**Task inputs**
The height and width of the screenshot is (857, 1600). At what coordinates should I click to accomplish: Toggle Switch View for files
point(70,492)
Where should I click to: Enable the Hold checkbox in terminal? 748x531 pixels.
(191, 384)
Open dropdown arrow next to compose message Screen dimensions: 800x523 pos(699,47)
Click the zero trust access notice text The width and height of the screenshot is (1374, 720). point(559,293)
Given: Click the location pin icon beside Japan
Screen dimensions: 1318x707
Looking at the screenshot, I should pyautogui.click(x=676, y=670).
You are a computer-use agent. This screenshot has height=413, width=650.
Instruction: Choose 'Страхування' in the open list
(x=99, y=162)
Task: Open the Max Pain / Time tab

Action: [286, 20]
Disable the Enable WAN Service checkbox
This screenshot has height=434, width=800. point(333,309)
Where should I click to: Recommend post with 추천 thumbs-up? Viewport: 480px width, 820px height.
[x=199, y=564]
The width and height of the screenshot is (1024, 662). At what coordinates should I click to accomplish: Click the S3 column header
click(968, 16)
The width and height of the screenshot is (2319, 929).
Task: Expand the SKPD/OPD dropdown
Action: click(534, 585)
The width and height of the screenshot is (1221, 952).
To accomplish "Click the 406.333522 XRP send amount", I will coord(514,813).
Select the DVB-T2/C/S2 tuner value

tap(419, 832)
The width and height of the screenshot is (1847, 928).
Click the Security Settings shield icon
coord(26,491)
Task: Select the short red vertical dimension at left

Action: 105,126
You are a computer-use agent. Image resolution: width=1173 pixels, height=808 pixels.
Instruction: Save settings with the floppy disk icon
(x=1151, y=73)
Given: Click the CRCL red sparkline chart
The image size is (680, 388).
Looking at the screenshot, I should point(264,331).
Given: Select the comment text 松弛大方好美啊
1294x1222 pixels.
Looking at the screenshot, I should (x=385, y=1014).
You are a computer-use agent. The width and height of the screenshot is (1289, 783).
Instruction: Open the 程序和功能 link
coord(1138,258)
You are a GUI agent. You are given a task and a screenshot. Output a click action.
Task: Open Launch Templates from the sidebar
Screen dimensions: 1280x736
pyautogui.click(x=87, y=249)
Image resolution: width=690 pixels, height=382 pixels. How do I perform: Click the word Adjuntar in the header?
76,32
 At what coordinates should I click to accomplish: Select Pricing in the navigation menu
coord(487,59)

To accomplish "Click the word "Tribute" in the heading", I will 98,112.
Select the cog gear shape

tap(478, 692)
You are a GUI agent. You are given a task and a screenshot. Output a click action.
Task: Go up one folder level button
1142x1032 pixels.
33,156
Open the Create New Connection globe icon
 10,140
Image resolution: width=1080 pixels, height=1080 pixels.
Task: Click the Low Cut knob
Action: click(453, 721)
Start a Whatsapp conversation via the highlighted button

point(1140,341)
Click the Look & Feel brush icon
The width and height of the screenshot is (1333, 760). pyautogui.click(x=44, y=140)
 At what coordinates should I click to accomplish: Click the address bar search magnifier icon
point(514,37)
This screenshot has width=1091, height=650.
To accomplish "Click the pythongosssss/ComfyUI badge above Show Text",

**What is being asked**
Would you set the entries down again, exactly as they were written?

**Exercise output**
The height and width of the screenshot is (857, 1600). At what coordinates should I click to accomplish: Toggle Switch View for files
point(70,492)
Where should I click to: Enable the Hold checkbox in terminal? 748x531 pixels.
(191, 384)
Open dropdown arrow next to compose message Screen dimensions: 800x523 pos(699,47)
Click the zero trust access notice text The width and height of the screenshot is (1374, 720). point(559,293)
Given: Click the location pin icon beside Japan
Screen dimensions: 1318x707
Looking at the screenshot, I should pyautogui.click(x=676, y=670).
You are a computer-use agent. This screenshot has height=413, width=650.
Instruction: Choose 'Страхування' in the open list
(x=99, y=162)
Task: Open the Max Pain / Time tab

Action: [286, 20]
Disable the Enable WAN Service checkbox
This screenshot has height=434, width=800. point(333,309)
Where should I click to: Recommend post with 추천 thumbs-up? Viewport: 480px width, 820px height.
[x=199, y=564]
The width and height of the screenshot is (1024, 662). At what coordinates should I click to accomplish: Click the S3 column header
click(968, 16)
The width and height of the screenshot is (2319, 929).
Task: Expand the SKPD/OPD dropdown
Action: click(534, 585)
The width and height of the screenshot is (1221, 952).
To accomplish "Click the 406.333522 XRP send amount", I will coord(514,813).
Select the DVB-T2/C/S2 tuner value

tap(419, 832)
The width and height of the screenshot is (1847, 928).
Click the Security Settings shield icon
coord(26,491)
Task: Select the short red vertical dimension at left

Action: 105,126
You are a computer-use agent. Image resolution: width=1173 pixels, height=808 pixels.
Instruction: Save settings with the floppy disk icon
(x=1151, y=73)
Given: Click the CRCL red sparkline chart
The image size is (680, 388).
Looking at the screenshot, I should point(264,331).
Given: Select the comment text 松弛大方好美啊
1294x1222 pixels.
Looking at the screenshot, I should (x=385, y=1014).
You are a computer-use agent. The width and height of the screenshot is (1289, 783).
Instruction: Open the 程序和功能 link
coord(1138,258)
You are a GUI agent. You are given a task and a screenshot. Output a click action.
Task: Open Launch Templates from the sidebar
Screen dimensions: 1280x736
pyautogui.click(x=87, y=249)
Image resolution: width=690 pixels, height=382 pixels. How do I perform: Click the word Adjuntar in the header?
76,32
 At what coordinates should I click to accomplish: Select Pricing in the navigation menu
coord(487,59)

To accomplish "Click the word "Tribute" in the heading", I will 98,112.
Select the cog gear shape

tap(478, 692)
You are a GUI agent. You are given a task and a screenshot. Output a click action.
Task: Go up one folder level button
1142x1032 pixels.
33,156
Open the Create New Connection globe icon
 10,140
Image resolution: width=1080 pixels, height=1080 pixels.
Task: Click the Low Cut knob
Action: click(453, 721)
Start a Whatsapp conversation via the highlighted button

point(1140,341)
Click the Look & Feel brush icon
The width and height of the screenshot is (1333, 760). pyautogui.click(x=44, y=140)
 At what coordinates should I click to accomplish: Click the address bar search magnifier icon
point(514,37)
This screenshot has width=1091, height=650.
To accomplish "Click the pythongosssss/ComfyUI badge above Show Text",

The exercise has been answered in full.